SPOKANE The trial of three former Missoula, Mont., environmental activists accused of spiking trees in Idaho offers a chance to tell their side of the story, a lawyer said Monday.
The Post Office Creek timber sale in March 1989 was ''the kind of sale that John and the others felt should not occur,'' attorney Robert Chastain said of his client, John P. Blount.
Blount, 32, of Masonville, Colo., and Jeffrey C. Fairchild, 27, Ashland, Wis., each are charged with two counts of tree spiking, two counts of destruction of federal property and two counts of conspiracy.
A third defendant, Daniel A. LaCrosse, 36, Salem, N.H., is charged with conspiracy to spike trees and conspiracy to destroy government property.
U.S. District Judge Justin Quackenbush told the jury the trial would last a week.
Blount, known in the Missoula environmental community as ''Spicer,'' won't deny spiking trees in the Clearwater National Forest near Powell, Idaho, to try to stop the planned helicopter logging operation, Chastain said.
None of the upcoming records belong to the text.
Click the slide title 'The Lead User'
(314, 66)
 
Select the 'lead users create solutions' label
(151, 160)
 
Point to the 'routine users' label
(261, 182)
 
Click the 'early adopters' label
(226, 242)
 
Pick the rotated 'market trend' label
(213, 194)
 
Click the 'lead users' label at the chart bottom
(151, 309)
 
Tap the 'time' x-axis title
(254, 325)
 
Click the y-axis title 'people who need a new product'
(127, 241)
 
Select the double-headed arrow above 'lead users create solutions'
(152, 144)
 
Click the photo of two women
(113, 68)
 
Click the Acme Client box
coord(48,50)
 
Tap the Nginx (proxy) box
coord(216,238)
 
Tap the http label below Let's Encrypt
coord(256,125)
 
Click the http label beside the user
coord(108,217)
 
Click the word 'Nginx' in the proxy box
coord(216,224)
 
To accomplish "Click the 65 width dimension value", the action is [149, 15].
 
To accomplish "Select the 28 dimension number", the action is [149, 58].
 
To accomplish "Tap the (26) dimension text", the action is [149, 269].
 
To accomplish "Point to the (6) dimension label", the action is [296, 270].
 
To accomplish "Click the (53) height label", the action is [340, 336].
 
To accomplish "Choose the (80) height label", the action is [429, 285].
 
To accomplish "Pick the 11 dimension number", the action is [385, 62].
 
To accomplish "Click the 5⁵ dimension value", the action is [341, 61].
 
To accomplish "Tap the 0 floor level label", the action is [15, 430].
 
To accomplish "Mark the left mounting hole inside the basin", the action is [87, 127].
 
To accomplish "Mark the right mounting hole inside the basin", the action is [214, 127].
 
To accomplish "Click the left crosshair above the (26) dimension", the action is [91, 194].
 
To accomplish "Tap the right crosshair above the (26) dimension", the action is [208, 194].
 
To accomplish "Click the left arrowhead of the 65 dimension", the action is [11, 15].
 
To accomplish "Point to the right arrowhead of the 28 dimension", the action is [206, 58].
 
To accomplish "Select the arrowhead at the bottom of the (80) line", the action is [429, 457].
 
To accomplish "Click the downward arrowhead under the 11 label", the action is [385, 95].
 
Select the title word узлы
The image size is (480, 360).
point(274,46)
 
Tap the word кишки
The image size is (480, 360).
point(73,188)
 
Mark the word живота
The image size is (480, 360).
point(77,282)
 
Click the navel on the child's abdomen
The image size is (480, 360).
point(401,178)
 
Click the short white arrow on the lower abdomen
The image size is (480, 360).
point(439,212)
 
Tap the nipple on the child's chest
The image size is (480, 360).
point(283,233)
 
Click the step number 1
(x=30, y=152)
Blount will admit buying spikes and paint and making one of two trips to the logging sale site the government contends he and others made to spike trees, Chastain said. But his mission was to try to save the old growth trees in a pristine part of the national forest, his attorney said.
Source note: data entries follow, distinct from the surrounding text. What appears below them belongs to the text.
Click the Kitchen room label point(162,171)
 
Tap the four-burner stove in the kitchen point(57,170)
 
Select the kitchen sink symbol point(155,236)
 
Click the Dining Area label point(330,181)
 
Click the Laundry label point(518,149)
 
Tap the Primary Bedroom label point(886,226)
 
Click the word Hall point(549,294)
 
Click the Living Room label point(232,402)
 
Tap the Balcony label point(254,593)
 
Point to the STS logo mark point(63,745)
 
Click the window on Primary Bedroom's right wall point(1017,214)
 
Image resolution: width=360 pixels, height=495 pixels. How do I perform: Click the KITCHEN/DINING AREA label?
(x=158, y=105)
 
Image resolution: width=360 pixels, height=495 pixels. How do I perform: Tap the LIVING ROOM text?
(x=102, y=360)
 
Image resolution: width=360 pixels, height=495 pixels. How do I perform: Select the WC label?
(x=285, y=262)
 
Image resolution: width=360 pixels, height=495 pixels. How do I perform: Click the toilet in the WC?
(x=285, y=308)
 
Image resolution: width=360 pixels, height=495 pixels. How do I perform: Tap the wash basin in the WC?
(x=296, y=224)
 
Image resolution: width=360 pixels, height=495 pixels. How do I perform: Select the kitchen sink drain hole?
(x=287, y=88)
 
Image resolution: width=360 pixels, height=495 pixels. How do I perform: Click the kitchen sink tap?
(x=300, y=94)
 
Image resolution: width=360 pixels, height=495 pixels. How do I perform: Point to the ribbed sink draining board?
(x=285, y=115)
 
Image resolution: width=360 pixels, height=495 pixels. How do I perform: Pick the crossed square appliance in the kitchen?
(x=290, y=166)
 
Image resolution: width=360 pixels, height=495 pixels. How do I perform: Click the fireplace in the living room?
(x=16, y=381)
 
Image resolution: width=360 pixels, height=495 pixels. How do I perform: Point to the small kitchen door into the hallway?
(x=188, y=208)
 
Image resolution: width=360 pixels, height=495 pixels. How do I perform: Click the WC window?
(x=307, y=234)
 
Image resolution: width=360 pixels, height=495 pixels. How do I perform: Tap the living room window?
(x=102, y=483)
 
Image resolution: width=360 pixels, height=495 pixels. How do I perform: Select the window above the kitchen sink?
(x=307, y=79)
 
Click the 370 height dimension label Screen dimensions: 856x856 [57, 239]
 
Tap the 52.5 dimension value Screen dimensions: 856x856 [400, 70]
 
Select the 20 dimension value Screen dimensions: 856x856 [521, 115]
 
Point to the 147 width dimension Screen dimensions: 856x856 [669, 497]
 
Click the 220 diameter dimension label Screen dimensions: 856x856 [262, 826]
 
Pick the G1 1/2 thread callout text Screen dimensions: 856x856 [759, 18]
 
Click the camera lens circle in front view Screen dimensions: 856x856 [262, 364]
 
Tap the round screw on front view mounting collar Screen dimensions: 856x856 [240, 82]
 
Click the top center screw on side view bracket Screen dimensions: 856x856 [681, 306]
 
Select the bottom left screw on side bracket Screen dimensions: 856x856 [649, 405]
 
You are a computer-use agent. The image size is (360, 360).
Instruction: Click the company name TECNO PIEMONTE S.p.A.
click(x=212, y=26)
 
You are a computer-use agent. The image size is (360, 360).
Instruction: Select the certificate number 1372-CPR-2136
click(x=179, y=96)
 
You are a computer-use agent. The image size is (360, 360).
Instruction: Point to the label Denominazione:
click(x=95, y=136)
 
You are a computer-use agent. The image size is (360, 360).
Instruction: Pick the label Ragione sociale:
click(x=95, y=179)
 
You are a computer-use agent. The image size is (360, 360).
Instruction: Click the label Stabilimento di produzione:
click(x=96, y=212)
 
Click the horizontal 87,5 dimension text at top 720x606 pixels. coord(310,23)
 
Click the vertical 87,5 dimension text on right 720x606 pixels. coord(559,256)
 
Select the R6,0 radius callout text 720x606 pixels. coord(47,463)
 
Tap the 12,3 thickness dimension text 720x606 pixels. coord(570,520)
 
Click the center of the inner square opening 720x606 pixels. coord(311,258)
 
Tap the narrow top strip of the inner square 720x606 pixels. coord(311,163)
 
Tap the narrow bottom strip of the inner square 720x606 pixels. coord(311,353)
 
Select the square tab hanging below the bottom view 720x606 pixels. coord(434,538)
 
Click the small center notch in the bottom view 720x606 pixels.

''There was no intent to hurt anybody,'' Chastain said. ''He wanted those trees to continue growing.''
Attorneys for Fairchild and LaCrosse did not make opening statements.
The government's first witness, Tracy Stone-Manning, testified that she was shocked to read a letter given to her by Blount on the steps of the University of Montana's Rankin Hall environmental studies building in April 1989.
''I hadn't known this had happened,'' said Stone-Manning, who was an environmental studies graduate student and now heads the Five Valleys Land Trust. ''It was news to me.''
She said she retyped the letter correcting spelling errors and deleting some profanity then sent it to the Forest Service, as Blount had requested.
A Forest Service supervisor at Orofino received a letter in April 1989 warning that 500 pounds of bridge spikes had been driven into trees to prevent loggers or sawmills from cutting them.
Blount, Stone-Manning and others lived for varying periods of time at a residence called Sherwood House, where they became involved in protests against environmental and forest policies in an activist group called Earth First, she said.
Stone-Manning was granted immunity from prosecution for her testimony after coming forward last year after Blount was arrested in Colorado in a domestic dispute with a former girlfriend, Guenevere Lilburn, who also will testify, assistant U.S. attorney George Breitsameter said.
Two others who participated in the spiking raids have pleaded guilty to lesser charges and agreed to testify.
Arvid E. Hartley and Neil K. McLain pleaded guilty to misdemeanor charges June 3 of spiking trees with the intent to hinder a timber sale.
They are scheduled to be sentenced Aug. 5 in Missoula, Mont.